The tiny British territory at the entrance to the Mediterranean risks starting the New Year with fresh restrictions at its border with the European Union unless the UK and Spain reach a last-minute agreement over the disputed frontier.
The Brexit trade accord sealed on Dec. 24 failed to include a settlement for the British Overseas Territory and its 32,000 inhabitants. Without one, thousands of Gibraltarians and Spanish citizens who cross the border every day for work or leisure could face long delays as passport checks are imposed reports www.bloomberg.com
Spanish Foreign Minister Arancha Gonzalez Laya told RNE radio this week that failure to reach agreement would result in Gibraltarians waking up on Jan. 1 to find they have “the UK's hardest border.” The British government has said it is continuing negotiations with Spain.
On a typical day prior to the pandemic, the territory’s border posts would handle as many as 30,000 crossings. They would include more than 15,000 workers -- including many Spaniards -- who enter Gibraltar’s Winston Churchill Avenue from the Spanish town of La Linea.
Supply trucks bringing British produce overland from the UK would also face fresh obstacles in getting to the Rock if full customs checks were imposed. Goods would have to be cleared into the EU and then out again through a Spanish customs post across the bay in Algeciras before entering the territory.

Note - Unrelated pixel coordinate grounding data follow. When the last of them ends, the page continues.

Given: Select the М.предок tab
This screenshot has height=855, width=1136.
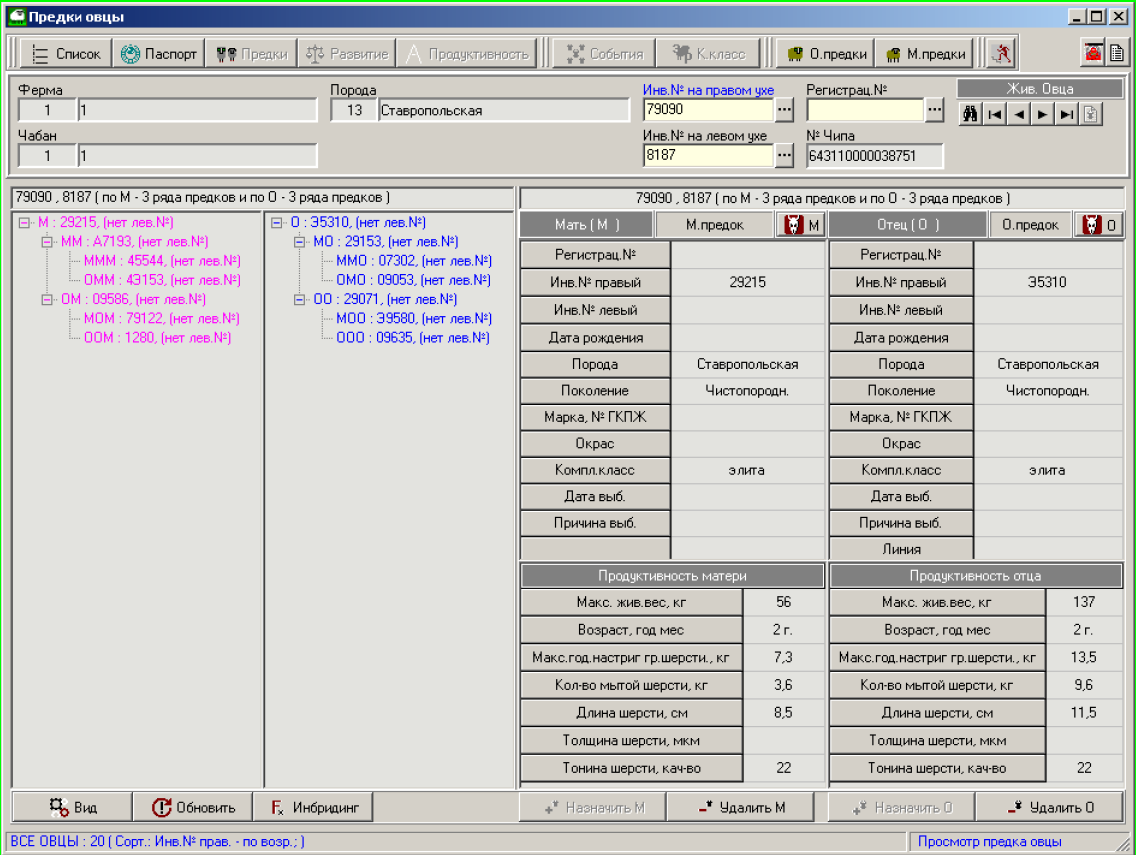Looking at the screenshot, I should tap(714, 225).
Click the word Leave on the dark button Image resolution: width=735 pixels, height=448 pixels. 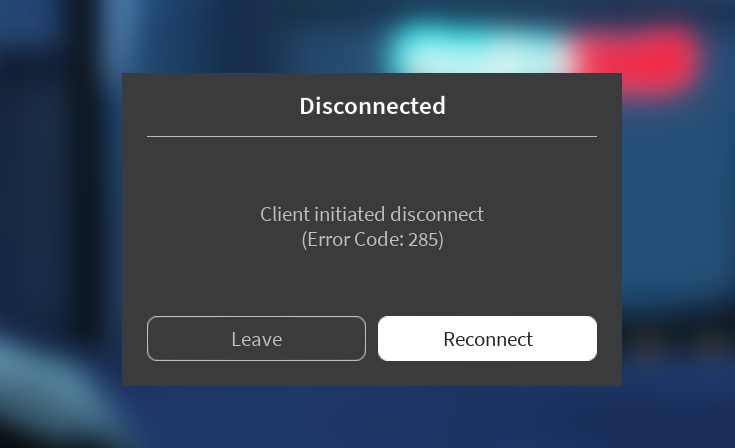pyautogui.click(x=257, y=339)
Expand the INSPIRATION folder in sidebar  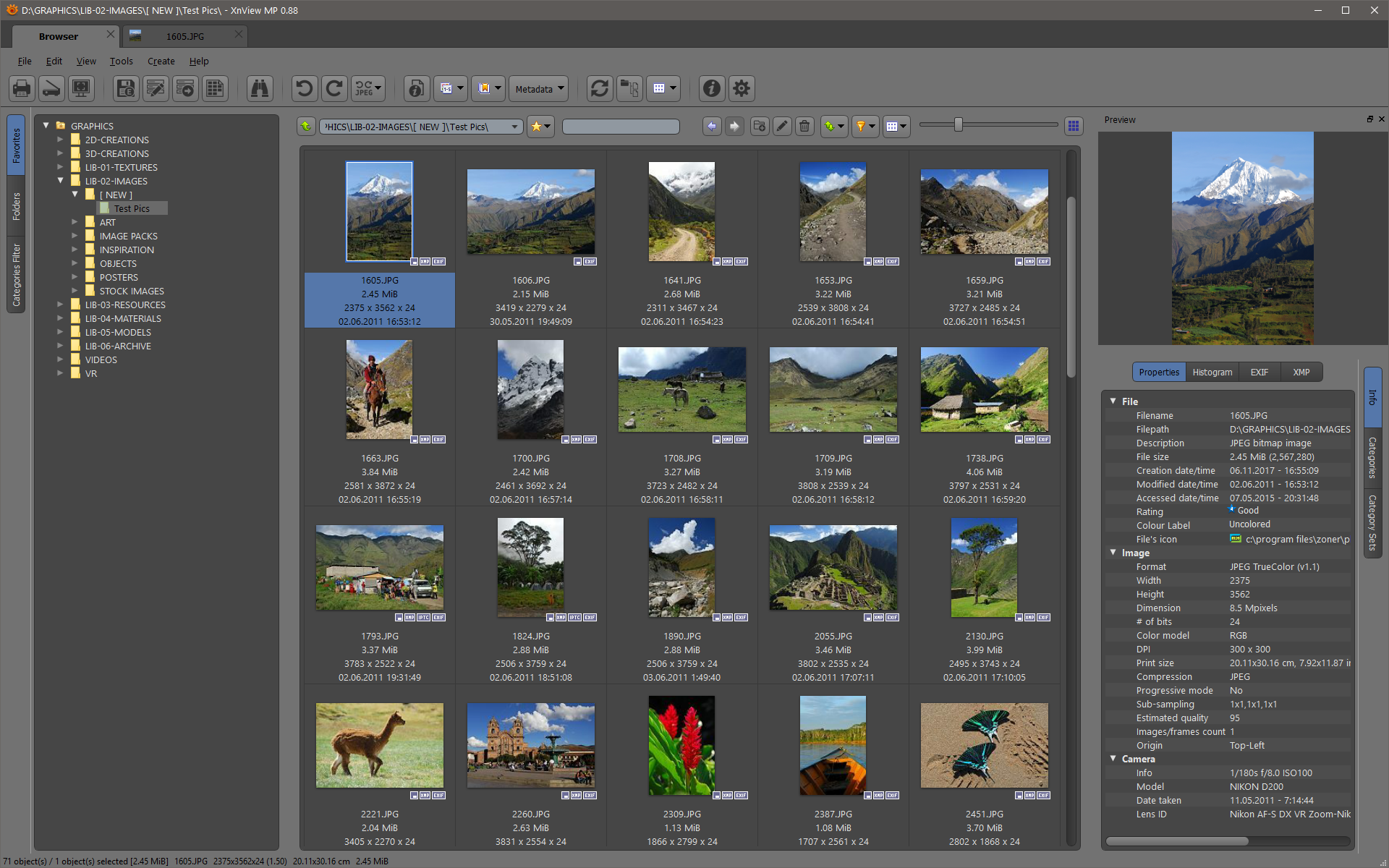pyautogui.click(x=77, y=249)
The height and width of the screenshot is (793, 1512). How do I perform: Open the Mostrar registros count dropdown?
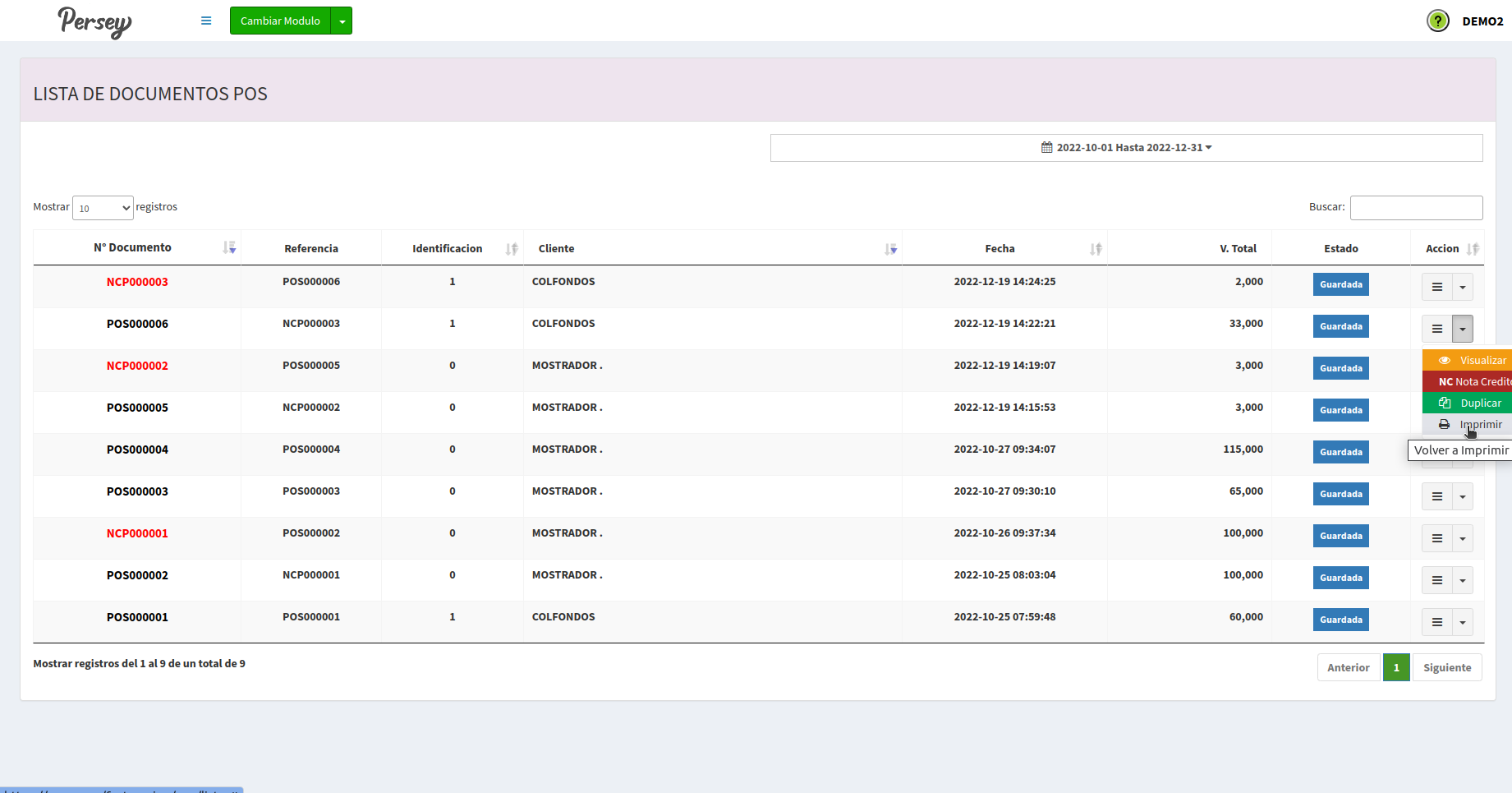103,208
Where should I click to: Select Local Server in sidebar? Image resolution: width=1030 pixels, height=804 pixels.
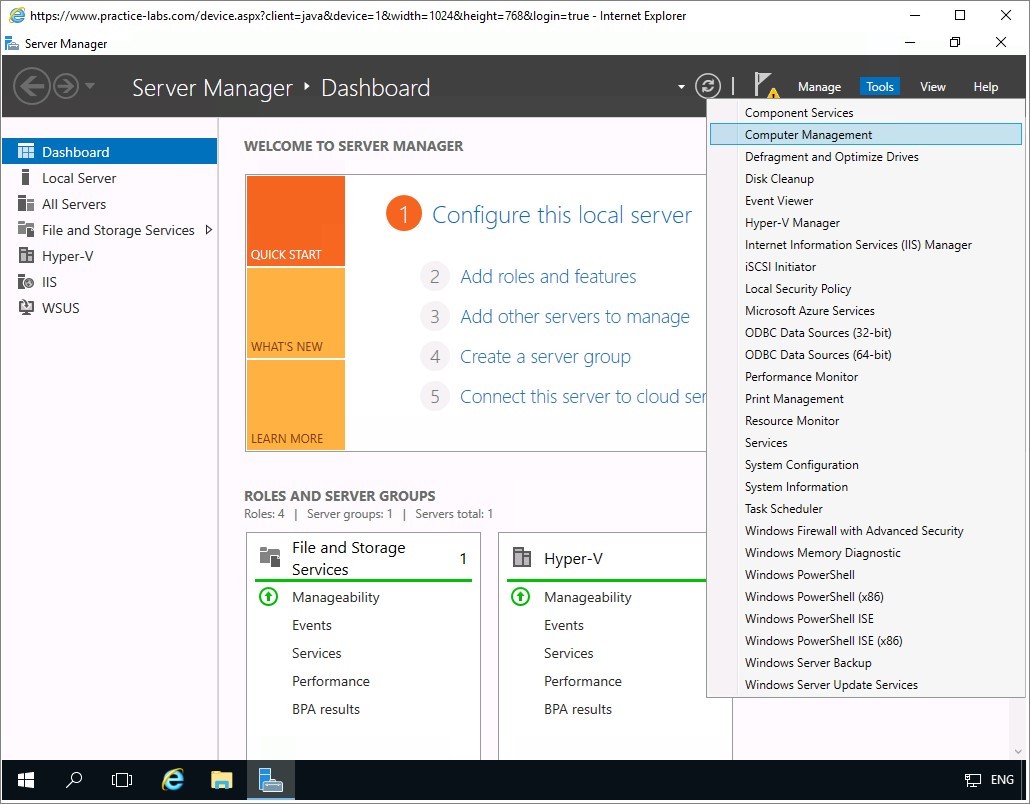click(79, 178)
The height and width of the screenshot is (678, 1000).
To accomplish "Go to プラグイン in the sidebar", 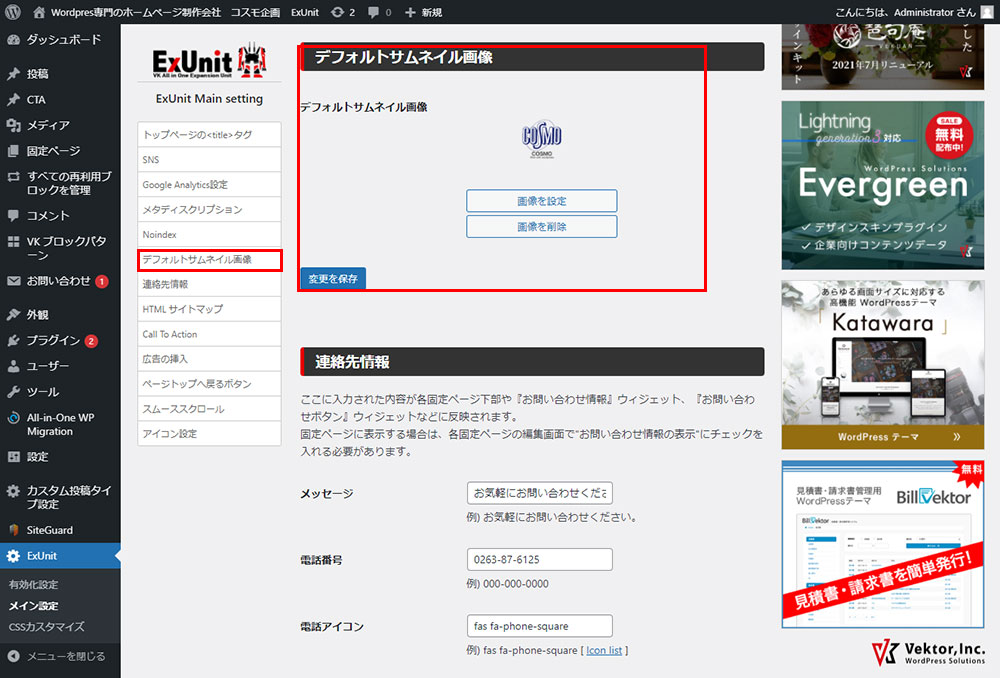I will [x=53, y=340].
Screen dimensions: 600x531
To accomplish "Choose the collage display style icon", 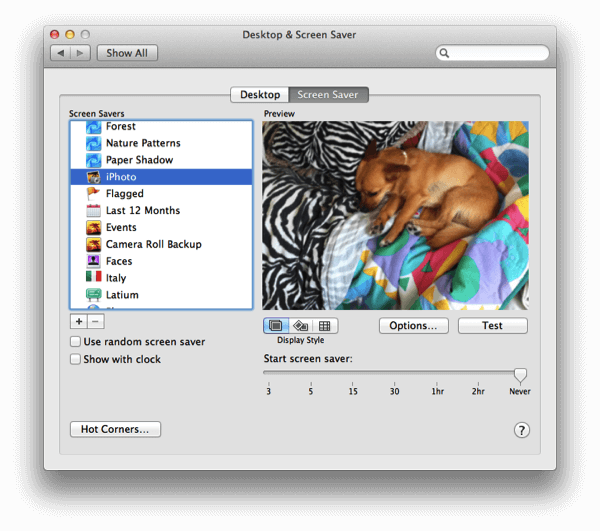I will (300, 326).
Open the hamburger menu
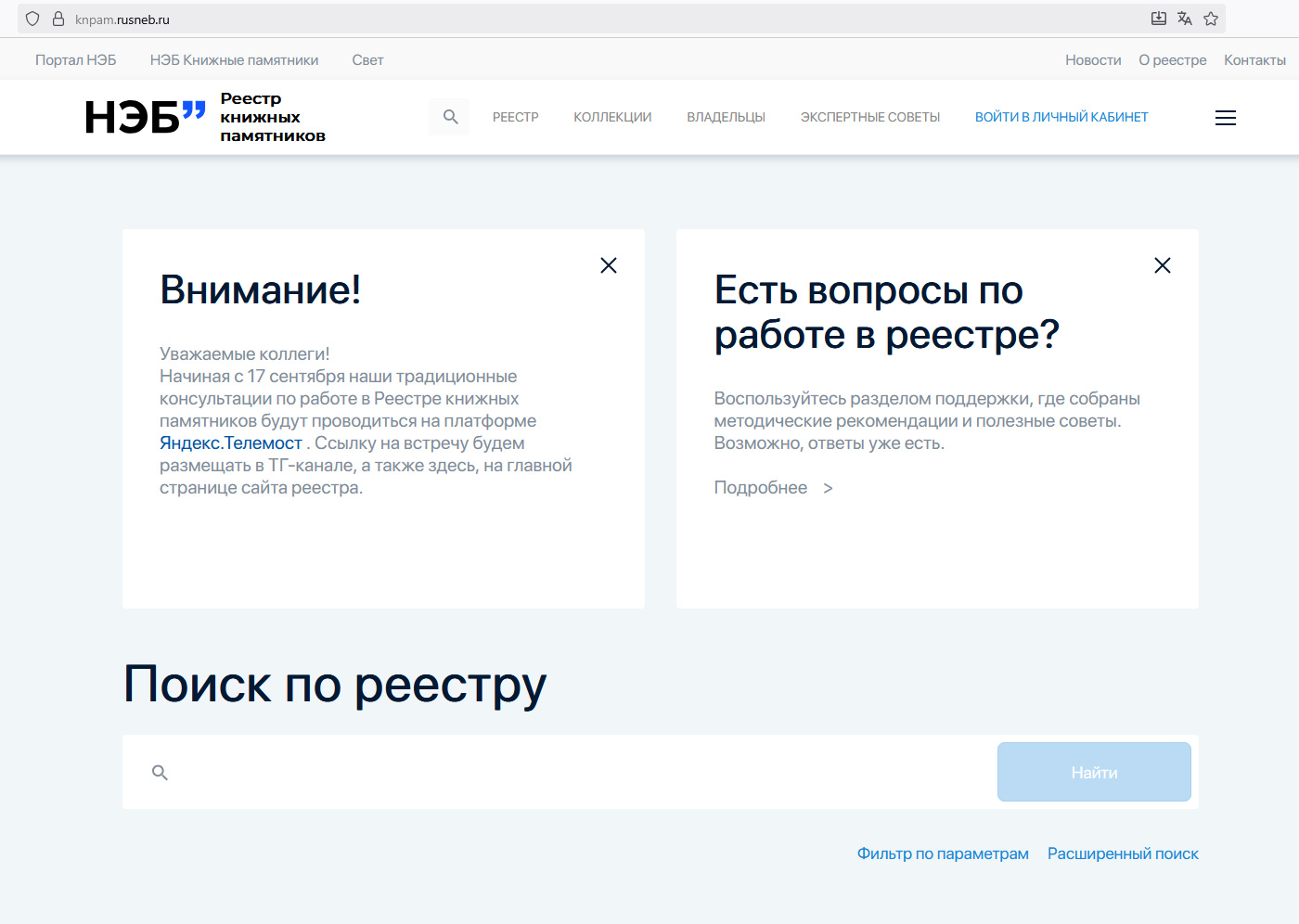This screenshot has width=1299, height=924. (x=1225, y=118)
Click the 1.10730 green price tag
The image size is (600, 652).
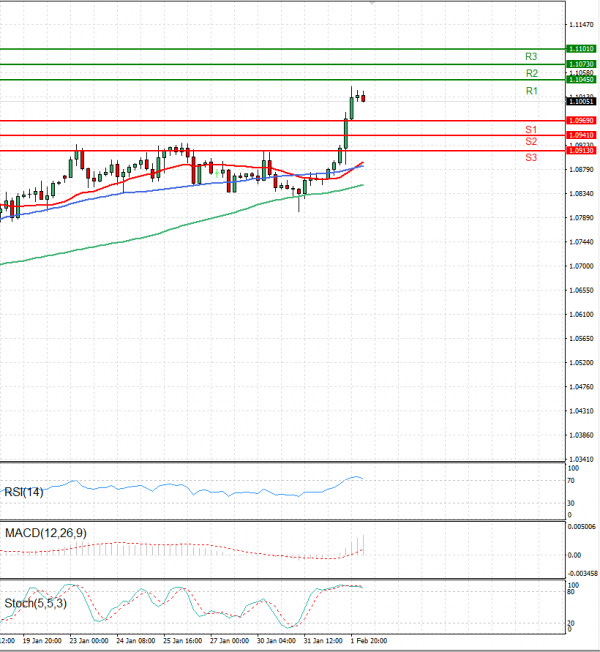tap(580, 64)
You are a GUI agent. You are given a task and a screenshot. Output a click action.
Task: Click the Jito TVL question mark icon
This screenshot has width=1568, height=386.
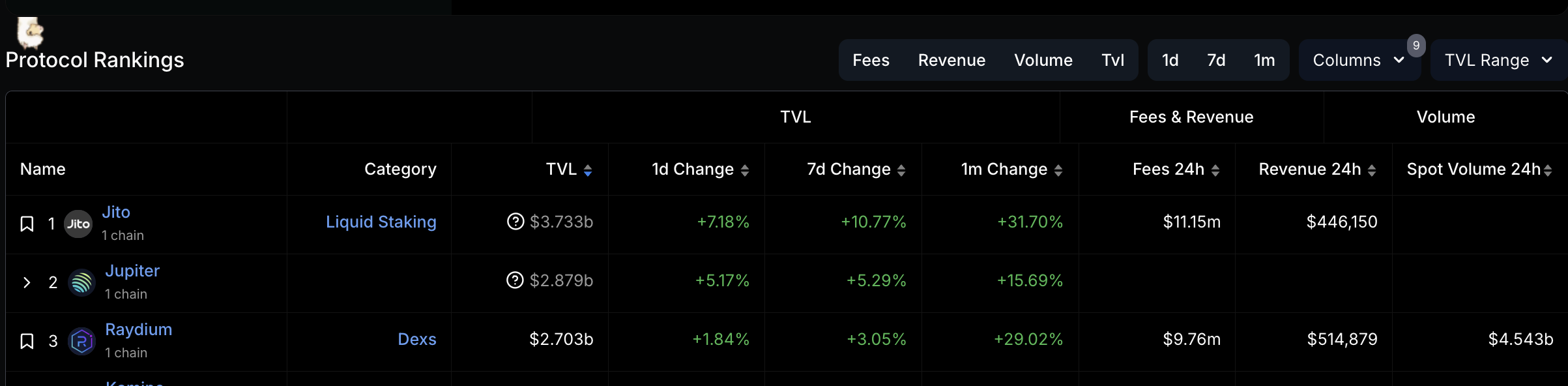[x=515, y=222]
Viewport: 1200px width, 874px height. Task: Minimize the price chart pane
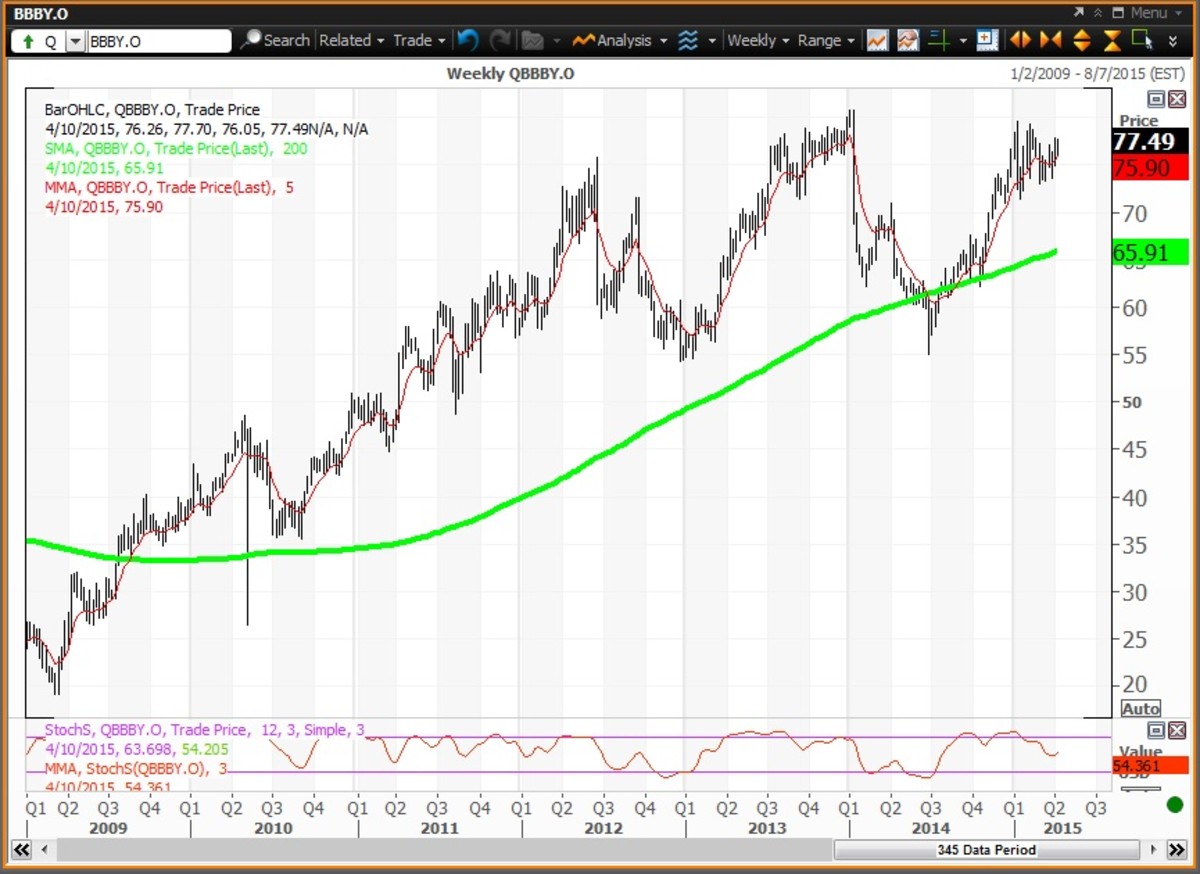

Gibraltar has been no stranger to tension since the British took control of the Rock in 1713. Many inhabitants of the strategic outcrop vividly remember a 13-year blockade enforced by Spanish dictator Francisco Franco that only ended in 1982.
Common membership of the EU helped to smooth out the periodic tensions over the territory between the UK and Spain, enabling it to thrive on tourism, financial services and online gaming.
Spain has already taken some steps to offset the impact of Brexit by allowing Gibraltarians to work in professions requiring EU nationality or hold public sector jobs.
Gibraltar already trades with the EU as a third country for goods, meaning that, unlike the UK, its small economy isn’t facing a barrage of new rules from Dec. 31.